Senior+

Study path / 09

System design

System design is the line between mid-level and senior. The interview is not "do you know X" but "can you design a system from scratch, in 45 minutes, that someone with operations experience would be willing to oncall for". This study path covers the twelve mental models that get reused on every design, then walks through a playbook of canonical questions — URL shortener, news feed, chat, rate limiter, notifications — at the depth and rigour a senior+ engineering loop expects.

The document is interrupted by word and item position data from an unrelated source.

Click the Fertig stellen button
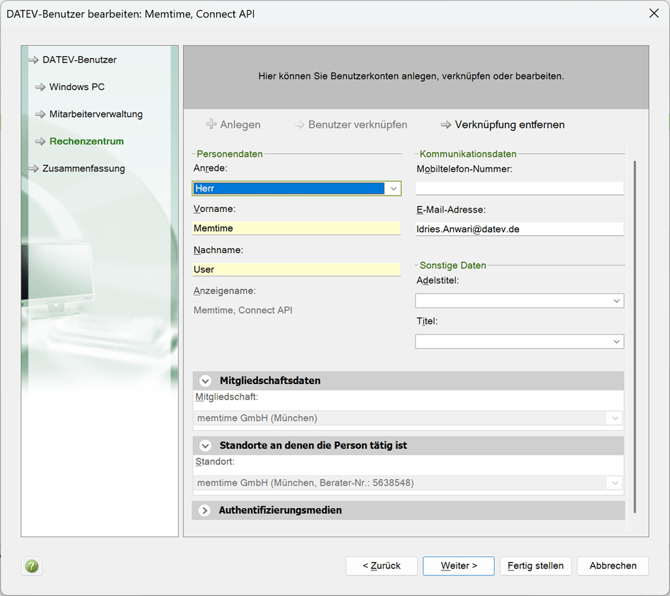 535,566
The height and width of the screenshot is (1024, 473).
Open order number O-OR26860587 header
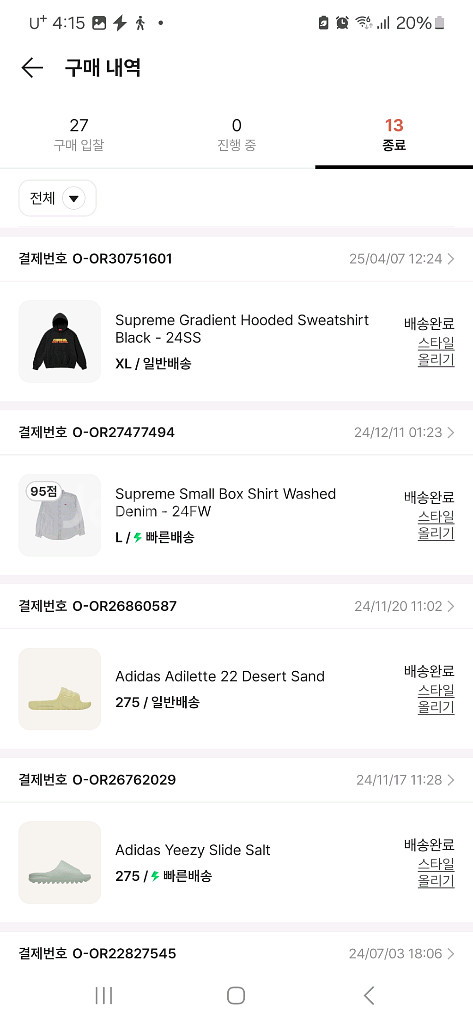click(x=236, y=606)
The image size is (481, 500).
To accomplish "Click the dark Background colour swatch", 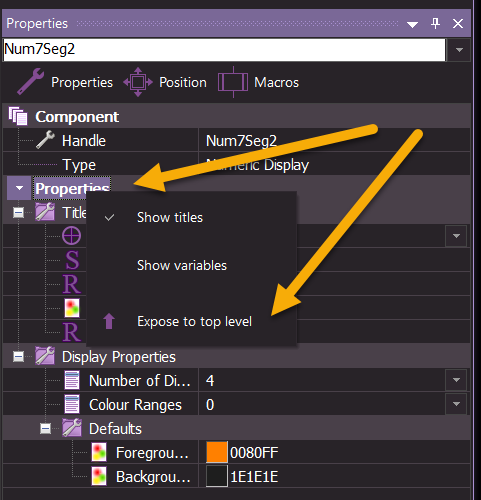I will click(217, 476).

New System Design Roadmap → 15 stages, ~80 topics, with an interactive architecture diagram. New The five principles → Performance vs scalability, latency vs throughput, availability vs consistency, consistency patterns, availability patterns. Long-form deep dives with interactive calculators. New Napkin math → Powers of two, latency numbers with proportional bars, the five derivations every interview asks, a live worksheet, and three worked examples.

Design playbook

A playbook of canonical designs

Nineteen sub-pages — URL shortener, pastebin, distributed KV, news feed, chat, rate limiter, notifications, then on through ride matching, typeahead, web crawler, object storage, and up to Twitter, Instagram, and Netflix. Each one is a full walkthrough: clarifying questions, capacity math, API and schema, the architecture diagram, the failure modes interviewers love to ask, and the trade-offs that separate a passing design from a great one.

Twelve mental models

The set of intuitions reused on every design. Memorise and rehearse — most this design rounds are won or lost on which of these the candidate reaches for first.

01 · Day-zero
Capacity math is the design

Pick the QPS, the data size, the read/write ratio, and the P99 latency budget before drawing the first box. The architecture falls out of the numbers; designs that skip the math collapse at the first ten-x.
02 · Day-zero
Little's law in your head

Concurrency = arrival rate × latency. 10K RPS at 50 ms = 500 in-flight requests. Every queue, thread pool, and connection pool is sized by this one equation.
03 · Day-zero
Storage decides the shape

OLTP, OLAP, KV, document, time-series, vector, graph. The pick determines the read patterns the design must support — and locks in the rewrite cost when it’s wrong.
04 · Practitioner
CAP is a business decision

Network partitions are physical reality, not a design choice. Whether you sacrifice consistency or availability is a product question — phrase it that way to the room.
05 · Practitioner
Read-heavy versus write-heavy

The first axis after capacity. Caching solves reads; nothing solves writes except sharding. Designs that conflate the two get review-bombed.
06 · Practitioner
Hot keys are the real failure

A 99/1 distribution looks fine on paper and ruins one node in production. Designs that survive the interview talk about hot-key sharding, jitter, and probabilistic counting.
07 · Practitioner
Async needs a queue and a budget

Putting work on a queue is the easy half. The hard half is back-pressure: when the queue grows, what gets dropped, what gets retried, and who pays for the buffer.
08 · Practitioner
Idempotency is an API property

Not a server-side trick. Stripe’s "Idempotency-Key" header design is the canonical reference; design idempotency in at the API layer or you’ll re-discover it in an outage.
09 · Operator
Consistency lives at read-time

Quorum reads, monotonic reads, read-your-writes, bounded staleness. Most "we need consistency" requirements melt down to one of these — pick the cheapest one that satisfies the product.
10 · Operator
Multi-region is a different system

Active-passive vs. active-active vs. anycast-write. RPO and RTO are not free; designs that "just add a region" without addressing write conflicts and replication lag fail at promo time.
11 · Operator
Cost shapes architecture

$/QPS, $/GB-month, $/egress-TB. A correct design that triples the cloud bill is a wrong design. Show the cost line on the whiteboard before the room asks.
12 · Operator
Operability is the third axis

Logs, metrics, traces, SLOs, runbooks, on-call rotation, deploy strategy. A design that nobody can run at 3 a.m. is the system everyone refuses to own.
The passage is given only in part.